From the listing below, output only the lines starting at the line that has "Image resolution: width=1693" and ending at the line that has "Open the funnel", exactly as they appear, ends included.

» **RECORDS**
= = = = =

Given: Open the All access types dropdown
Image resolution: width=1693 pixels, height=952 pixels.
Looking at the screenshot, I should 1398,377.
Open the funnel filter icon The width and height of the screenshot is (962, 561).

= = = = =

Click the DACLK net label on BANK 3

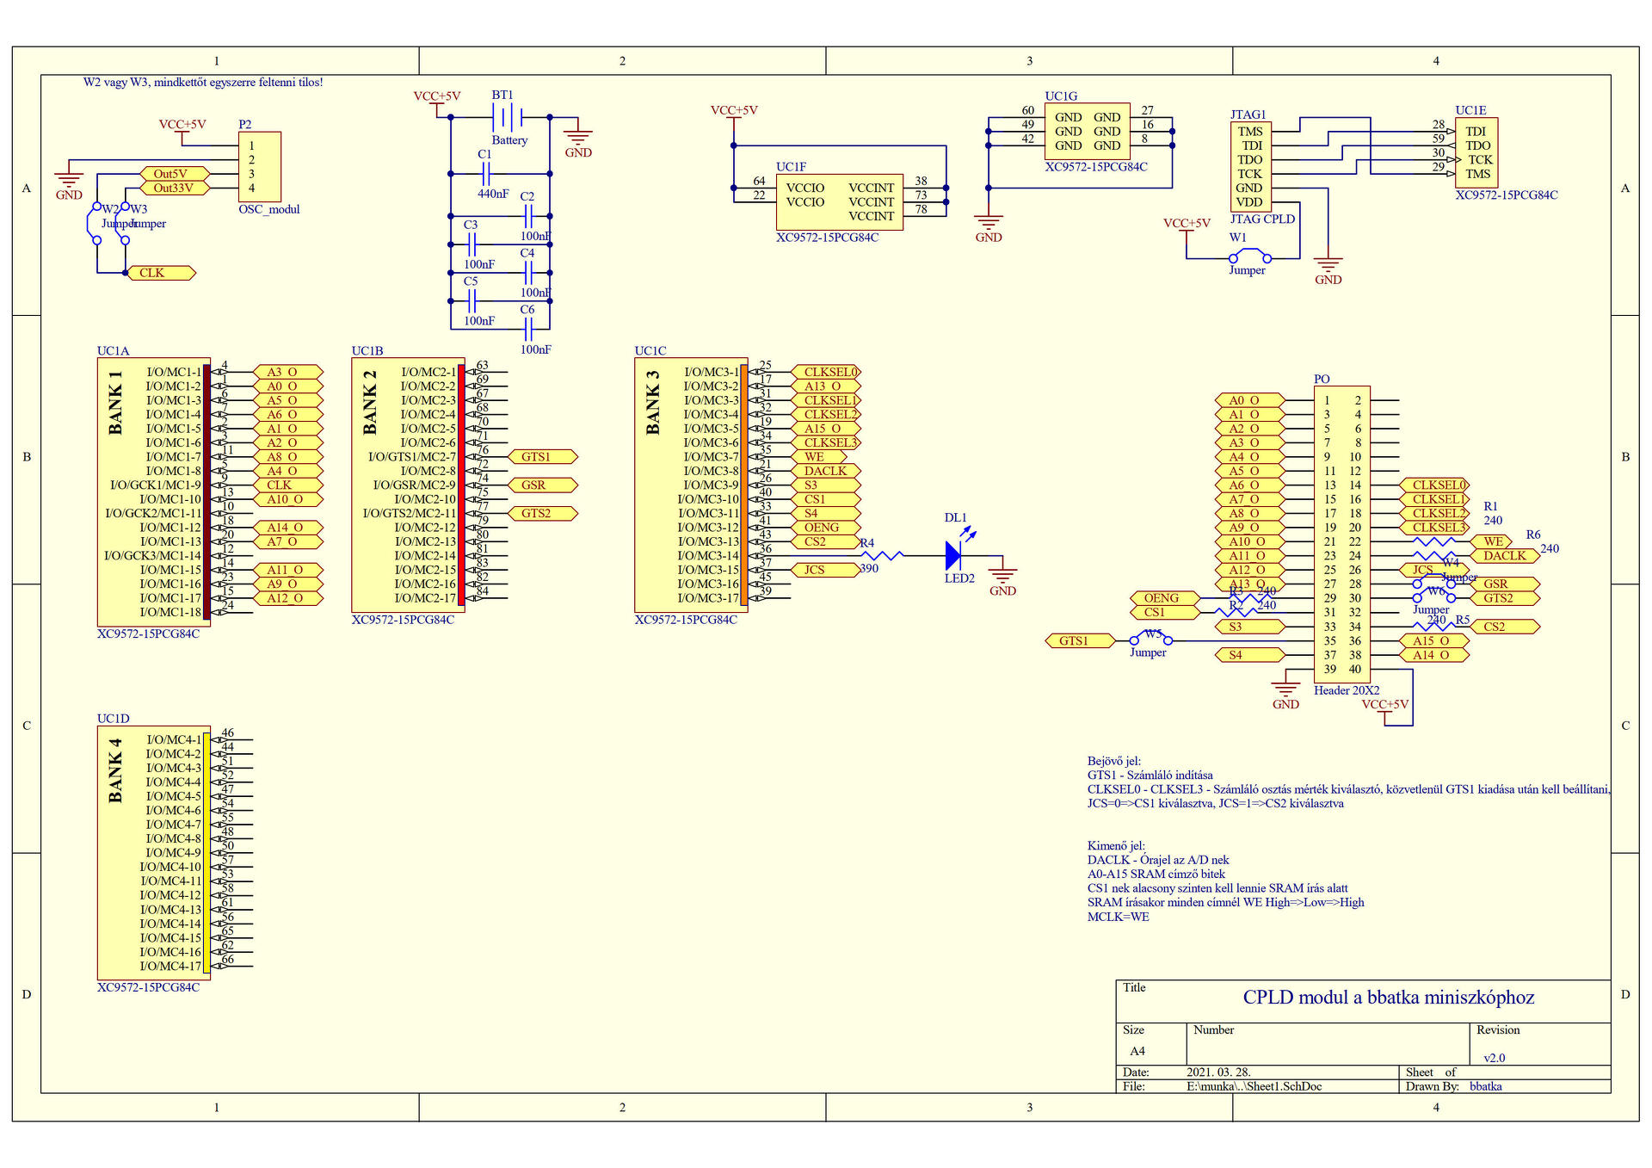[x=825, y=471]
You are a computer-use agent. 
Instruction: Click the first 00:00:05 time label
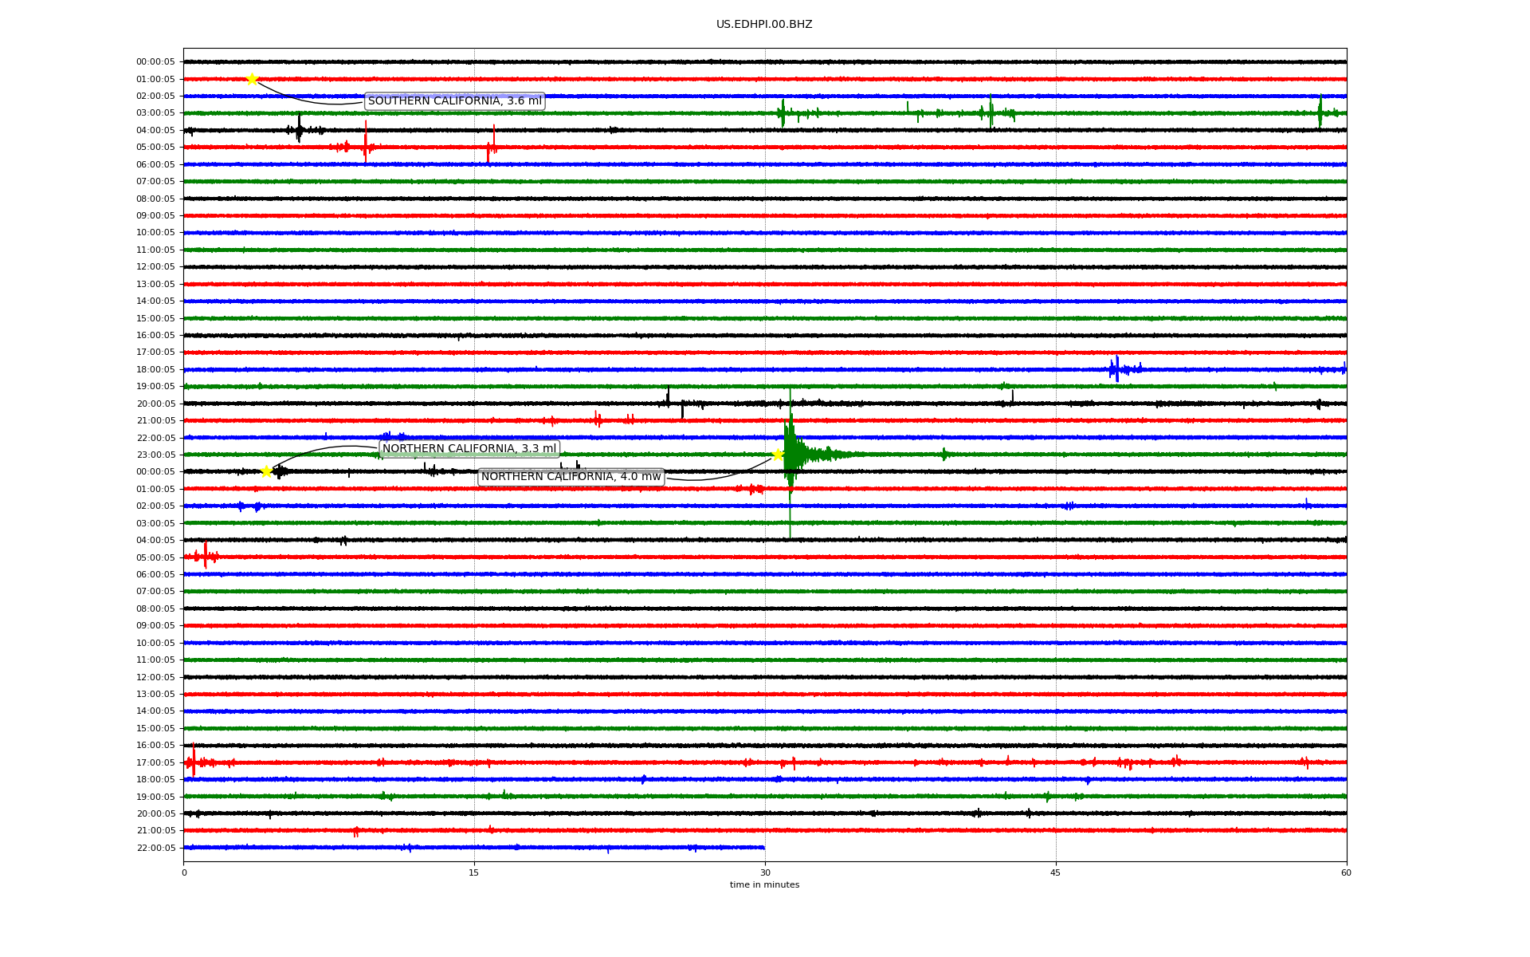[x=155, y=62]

= = = = =

» **ANSWER BELOW**
Image resolution: width=1693 pixels, height=952 pixels.
Looking at the screenshot, I should 1398,377.
Open the funnel filter icon The width and height of the screenshot is (962, 561).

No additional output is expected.